Challenge 1:
According to the passage on industrial energy use, what share of the energy that U.S. industry consumes each year comes from motors and drives?

Passage provided:

Exploit integrated systems
A leading impediment to wider use of this approach has been the traditional separation between the business and operations domains. As the rise of the Industrial Internet of Things (IIoT) continues to dissolve the distinction between information technology (IT) and operating technology (OT), people and technology in these spheres have become increasingly interconnected. With the growing connections between these groups, “professionals now have the opportunity to expand their view beyond real-time control of processes to real-time control of total business performance,” Martin says.

Consequently, he advocates for a control strategy known as “asset control.” This view looks beyond the immediate process being controlled to include other variables that affect the success of the business. “An asset-centric approach aligns control functionality, including profitability measurement, with all the assets in industrial operations, from equipment assets all the way through units, areas, plants and enterprises,” he explains. “Our research shows that asset control enabled by the IIoT can help reduce energy consumption—and, subsequently, electrical spending—by up to 30 percent when integrated into a sound, overarching control strategy.”

Increasing interconnectivity has aroused renewed interest in energy consumption as a performance indicator. “It is an efficiency measure that can provide additional context to production operations,” explains Craig Winterland, business development manager for global solutions at Rockwell Automation. “The cost becomes more incremental as end users integrate energy-related data into other platforms and optimize production.” Some users have seen incremental savings as high as 10 percent from energy solutions, he reports.

Despite such results, only early innovators and thought leaders in manufacturing seem to be taking advantage of the technology to improve their energy efficiencies. One reason is that most facilities are not sufficiently instrumented to measure energy consumption, according to Winterland. “Although there are ways to calculate and allocate utilization across a site, there will always be a zero return investment to get the right infrastructure in place,” he says.

However, manufacturers already have some useful resources at their disposal, Winterland notes. One is the local power company. “The main incoming utilities should be the first place to start before investing in more advanced submetering solutions,” he says.

Another resource is the intelligence and other capabilities of today’s motors and drives. “Manufacturers can take advantage of intelligent motor control devices to start to use the virtual meters that already exist,” he advises.

Update motors and drives
Taking advantage of the latest advances in motors and drives has become another best practice—one that even poorly instrumented facilities can work into an energy-efficiency program. Just about every facility uses motors and drives, and the U.S. Department of Energy has already found that these devices are responsible for 70 percent of the energy consumed annually by U.S. industry.

To deal with this large source of energy consumption, automation suppliers like Bosch Rexroth recommend designing equipment to take advantage of the latest generation of energy-efficient motors and drives. For example, linear motors can cut friction in half, and the permanent magnets and enhanced stator wiring on synchronous motors can reduce energy consumption by about 3 percent.

“We have also been providing decentralized electric drive systems with cabinet-free technology,” says Dave Cameron, director of sales for Bosch Rexroth’s Electric Drives and Controls business. “This saves overall electrical energy and gets rid of common AC units on machinery.”

Data:
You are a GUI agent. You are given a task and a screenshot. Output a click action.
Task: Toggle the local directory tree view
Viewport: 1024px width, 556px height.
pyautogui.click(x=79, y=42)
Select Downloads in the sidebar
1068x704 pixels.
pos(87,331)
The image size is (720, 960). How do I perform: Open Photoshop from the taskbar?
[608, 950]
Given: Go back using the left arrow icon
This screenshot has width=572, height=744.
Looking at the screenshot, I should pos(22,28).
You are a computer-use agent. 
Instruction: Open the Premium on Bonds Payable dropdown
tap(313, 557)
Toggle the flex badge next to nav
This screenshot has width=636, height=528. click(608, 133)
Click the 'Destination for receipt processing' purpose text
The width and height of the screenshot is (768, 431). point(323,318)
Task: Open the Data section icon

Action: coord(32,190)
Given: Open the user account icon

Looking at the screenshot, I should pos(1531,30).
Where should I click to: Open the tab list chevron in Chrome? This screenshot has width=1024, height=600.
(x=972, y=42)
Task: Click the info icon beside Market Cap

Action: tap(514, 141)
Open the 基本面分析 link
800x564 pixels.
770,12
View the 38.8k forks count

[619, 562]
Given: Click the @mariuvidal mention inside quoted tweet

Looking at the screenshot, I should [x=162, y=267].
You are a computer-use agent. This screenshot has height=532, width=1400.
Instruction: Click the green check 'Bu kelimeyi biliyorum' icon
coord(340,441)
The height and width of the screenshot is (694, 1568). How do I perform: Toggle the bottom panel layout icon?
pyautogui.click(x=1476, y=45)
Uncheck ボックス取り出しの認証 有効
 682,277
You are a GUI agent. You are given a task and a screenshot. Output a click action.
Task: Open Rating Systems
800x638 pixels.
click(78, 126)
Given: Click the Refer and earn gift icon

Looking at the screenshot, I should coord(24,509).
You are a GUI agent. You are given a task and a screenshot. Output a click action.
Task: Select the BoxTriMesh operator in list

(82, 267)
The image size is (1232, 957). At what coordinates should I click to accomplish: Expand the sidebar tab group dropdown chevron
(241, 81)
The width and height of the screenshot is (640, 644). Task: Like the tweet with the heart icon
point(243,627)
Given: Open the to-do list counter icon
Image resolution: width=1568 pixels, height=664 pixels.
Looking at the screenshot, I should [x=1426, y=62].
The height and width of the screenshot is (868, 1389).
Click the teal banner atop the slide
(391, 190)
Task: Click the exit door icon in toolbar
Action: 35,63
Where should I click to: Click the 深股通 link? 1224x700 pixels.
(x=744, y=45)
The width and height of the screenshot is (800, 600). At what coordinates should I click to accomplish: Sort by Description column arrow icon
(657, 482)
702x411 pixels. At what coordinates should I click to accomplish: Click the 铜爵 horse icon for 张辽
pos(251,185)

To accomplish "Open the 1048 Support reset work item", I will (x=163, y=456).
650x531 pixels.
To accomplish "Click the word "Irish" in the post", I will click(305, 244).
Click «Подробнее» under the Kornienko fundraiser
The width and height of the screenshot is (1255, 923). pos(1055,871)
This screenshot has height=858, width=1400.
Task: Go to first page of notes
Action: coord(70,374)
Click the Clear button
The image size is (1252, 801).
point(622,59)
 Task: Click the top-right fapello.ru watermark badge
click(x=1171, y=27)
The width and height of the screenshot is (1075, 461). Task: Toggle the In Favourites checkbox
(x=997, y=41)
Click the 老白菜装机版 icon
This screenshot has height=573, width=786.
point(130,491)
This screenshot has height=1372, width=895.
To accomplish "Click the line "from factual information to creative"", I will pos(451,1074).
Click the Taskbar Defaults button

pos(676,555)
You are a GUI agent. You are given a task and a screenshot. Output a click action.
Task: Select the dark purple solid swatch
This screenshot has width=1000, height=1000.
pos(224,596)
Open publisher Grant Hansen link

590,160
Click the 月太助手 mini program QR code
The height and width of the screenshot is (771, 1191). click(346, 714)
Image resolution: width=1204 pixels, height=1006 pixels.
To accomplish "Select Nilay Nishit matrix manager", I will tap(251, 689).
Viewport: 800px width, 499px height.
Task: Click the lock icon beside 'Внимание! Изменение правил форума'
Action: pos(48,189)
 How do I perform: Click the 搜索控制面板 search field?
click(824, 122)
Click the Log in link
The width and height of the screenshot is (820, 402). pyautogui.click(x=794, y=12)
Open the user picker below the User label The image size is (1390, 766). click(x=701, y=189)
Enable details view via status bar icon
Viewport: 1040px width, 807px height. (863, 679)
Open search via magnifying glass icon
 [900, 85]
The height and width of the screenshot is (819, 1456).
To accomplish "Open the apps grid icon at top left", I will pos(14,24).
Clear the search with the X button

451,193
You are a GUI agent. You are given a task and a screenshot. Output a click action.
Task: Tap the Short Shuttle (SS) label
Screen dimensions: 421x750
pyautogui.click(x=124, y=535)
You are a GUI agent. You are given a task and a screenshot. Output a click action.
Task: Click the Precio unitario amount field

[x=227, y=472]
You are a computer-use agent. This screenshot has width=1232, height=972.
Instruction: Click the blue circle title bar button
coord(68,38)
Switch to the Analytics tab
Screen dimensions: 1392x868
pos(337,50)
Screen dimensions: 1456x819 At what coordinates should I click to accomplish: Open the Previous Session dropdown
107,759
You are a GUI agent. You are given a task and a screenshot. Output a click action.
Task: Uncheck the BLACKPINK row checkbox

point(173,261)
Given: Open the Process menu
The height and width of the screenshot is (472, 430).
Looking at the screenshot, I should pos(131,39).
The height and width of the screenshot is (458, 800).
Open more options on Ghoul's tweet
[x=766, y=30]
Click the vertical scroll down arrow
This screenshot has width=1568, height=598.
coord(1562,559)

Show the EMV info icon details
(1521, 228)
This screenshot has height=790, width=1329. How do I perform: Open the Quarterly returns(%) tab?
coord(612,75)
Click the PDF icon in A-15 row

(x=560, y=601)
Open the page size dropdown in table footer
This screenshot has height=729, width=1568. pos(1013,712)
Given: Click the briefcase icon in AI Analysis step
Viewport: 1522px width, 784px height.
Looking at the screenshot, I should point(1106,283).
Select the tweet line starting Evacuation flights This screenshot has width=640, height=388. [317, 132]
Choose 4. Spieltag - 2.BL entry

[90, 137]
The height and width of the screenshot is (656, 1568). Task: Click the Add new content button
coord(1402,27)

Challenge 2:
Count the lines in the records above that contain the string "Where". Reply with the number alone.

Exercise response 1:
70 percent

Exercise response 2:
2